Texas Motor Speedway has served as the site of many life-changing experiences over the past year as it increasingly became a part of everyday conversation and life for locals who might not have visited it otherwise.
In an effort to determine how much those cost, the Denton Record-Chronicle sent a series of requests under the Texas Public Information Act seeking "any and all contracts, memorandums of understanding and/or other agreements approved" between the Texas Motor Speedway and various government entities. It became clear through records subsequently received that each graduation ceremony cost the schools more than $14,000.
For example, Krum and Sanger ISDs paid $14,664 and $14,704, respectively, for their speedway reservations with the only price difference being the number of chairs required.

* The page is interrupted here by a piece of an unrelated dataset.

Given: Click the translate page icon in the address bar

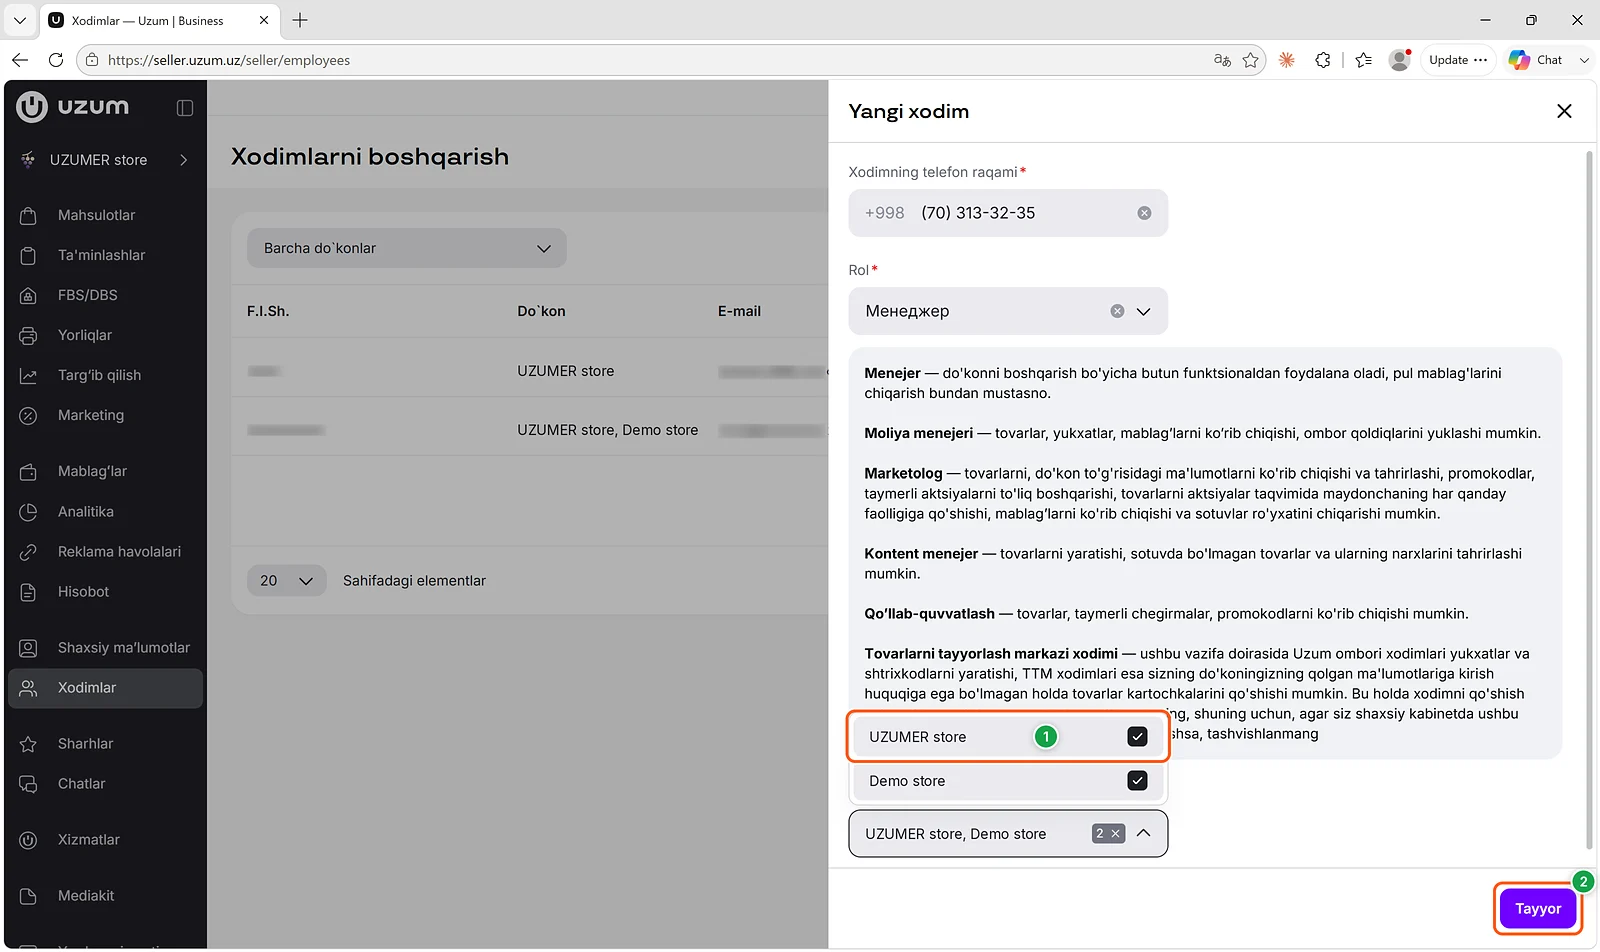Looking at the screenshot, I should pos(1222,60).
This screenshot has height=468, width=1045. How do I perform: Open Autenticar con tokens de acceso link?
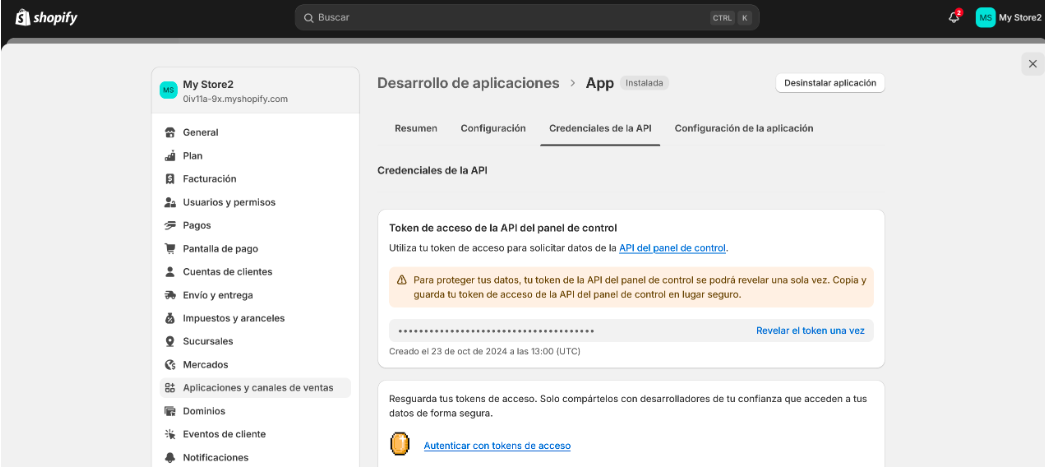click(497, 445)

In an email sent alongside his district’s contract with the speedway, Sanger ISD Superintendent Tommy Hunter said every school in the county was relieved to be offered the use of the speedway’s facilities for graduation ceremonies last year.
"Without their efforts, many of Denton County’s graduating seniors from 2020 would not have had the chance at any in-person graduation," he wrote. "The experience we were able to offer the students is one they will remember [for] a lifetime."
Argyle ISD similarly paid more than $14,000 for its commencement, as well as an additional $1,006 for water and snacks catered by the speedway. The district also approved a contract in late July 2020 with TMS at the cost of $2,000 to rent out the Grand Ballroom at the speedway to hold its in-person prom on April 10.
Rick Herrin, an AISD spokesperson, confirmed via email Friday night that Argyle High's prom was rescheduled to May 15 at the Gaylord Hotel.
"We were originally having the event at TMS for an earlier date but they were unable to host," Herrin wrote.
Denton ISD spent more than $60,000 to hold commencements for its five graduating high schools.
The largest charges to each campus came from hourly access to the racetrack, lighting, parking, the massive video screen — known as Big Hoss — and security.
A similar request, also filed under the Texas Public Information Act, sent to Texas Woman’s University seeking agreements with the TMS over the past year was delayed after the university appealed the request to the Texas Attorney General Ken Paxton’s office.
Weeks later, TWU formally withdrew its claim that some information requested might be confidential, but said TMS still has a right to argue to the state that some records between it and TWU, a public university, should not be publicly released.